Les associations de solidarité ne cessent de nous alerter, sur l’explosion de la misère en France

  • 9,3 millions de nos concitoyens vivent déjà sous le seuil de pauvreté.
  • 8,8 millions de personnes dépendent de l’aide alimentaire, contre 5,5 millions en 2018.
  • 12 millions sont touchés par la précarité énergétique.
  • Avec la crise sanitaire, le nombre de personnes à la rue a augmenté de 8 %.
  • En un an, les demandes d’aides auprès du Secours Populaire ont augmenté de 50 % dans certains départements.
  • Le Secours Catholique souligne la dégradation du niveau de vie des plus pauvres, pointant du doigt les privations quotidiennes et les arbitrages impossibles, auxquels ils sont confrontés : chauffer son logement ou se nourrir, se soigner ou payer sa facture d’électricité.

Dans l’agglomération lyonnaise

  • Avant la pandémie, 15 % des habitants ne mangeaient pas à leur faim, et 90 000 ménages étaient en situation de précarité énergétique.
  • En avril dernier : 2 500 personnes étaient sans abris, et 20 000 étaient dépourvues de logement personnel.

La crise du logement est devenue plus grave et plus profonde

  • Elle touche près de 15 millions de personnes.
  • Parmi elles, 1,2 million de locataires qui, confrontés à une perte de salaire, ne peuvent plus payer leur loyer ou leurs charges, s’exposant à une procédure d’expulsion locative, à des coupures d’énergies ou des saisies mobilières.

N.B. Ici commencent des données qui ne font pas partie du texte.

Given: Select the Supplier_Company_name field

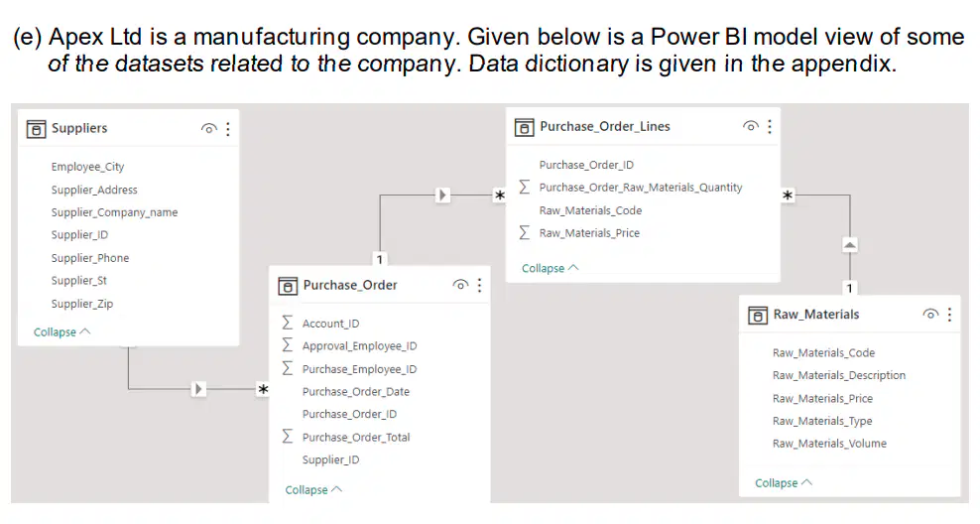Looking at the screenshot, I should click(x=114, y=212).
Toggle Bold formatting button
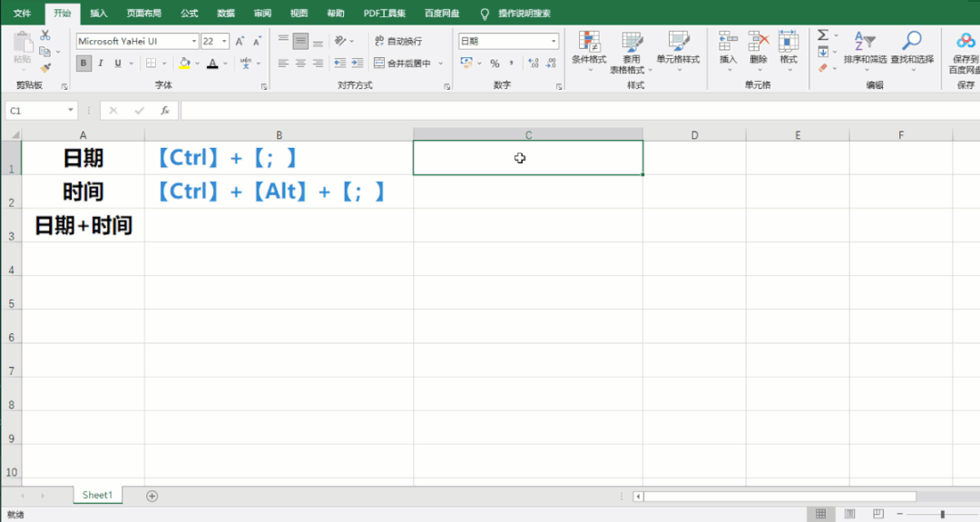This screenshot has width=980, height=522. click(x=83, y=64)
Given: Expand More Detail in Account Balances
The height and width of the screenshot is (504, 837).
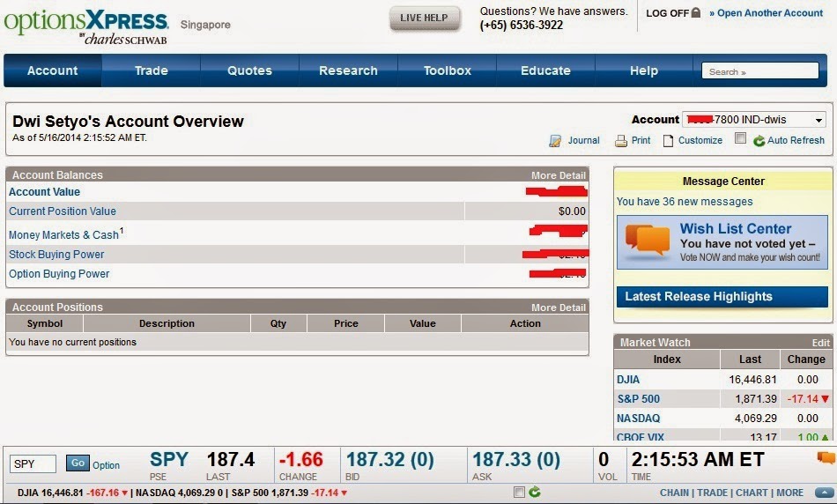Looking at the screenshot, I should 559,175.
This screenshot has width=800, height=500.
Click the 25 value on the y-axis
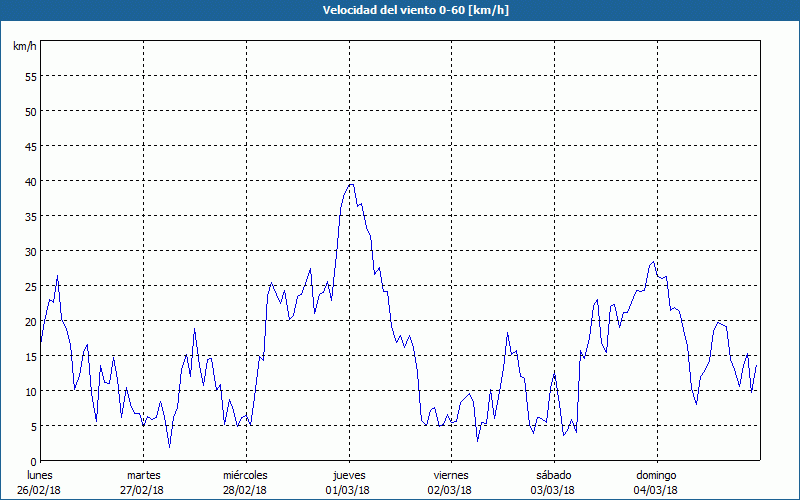(30, 286)
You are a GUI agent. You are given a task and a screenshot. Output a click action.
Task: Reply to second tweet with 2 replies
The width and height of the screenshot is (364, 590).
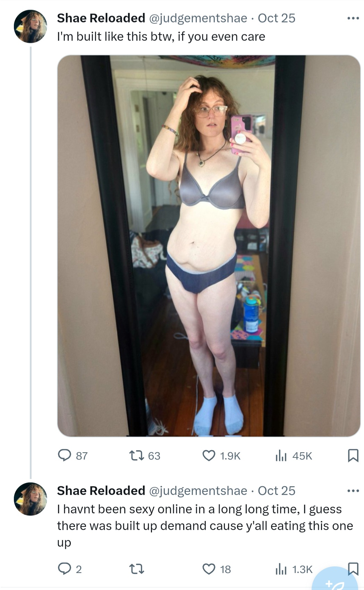click(64, 569)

Avec le confinement, l’accès aux droits et à l’accompagnement social a été fortement réduit

  • Les services publics, surchargés de dossiers d’impayés de loyer, ont dû faire face à de nouvelles demandes.
  • Les CCAPEX, commissions de surendettement et commissions de médiation DALO, ont fonctionné au ralenti.
  • Idem pour les commissions d’attribution de logements sociaux. En 2020, les attributions ont chuté de 20 % (soit 100 000 logements en moins), pénalisant l’accès à un logement social pour des milliers de familles.

Vénissieux est fortement marquée par la crise

En 2020 :

  • Le nombre d’allocataires du RSA a augmenté de 11 %.
  • Les demandes de tarifs sociaux pour la restauration scolaire ont doublé, démontrant une forte précarisation des familles.
  • En novembre dernier, les demandes de secours alimentaires ont augmenté de 117 %, par rapport à novembre 2019.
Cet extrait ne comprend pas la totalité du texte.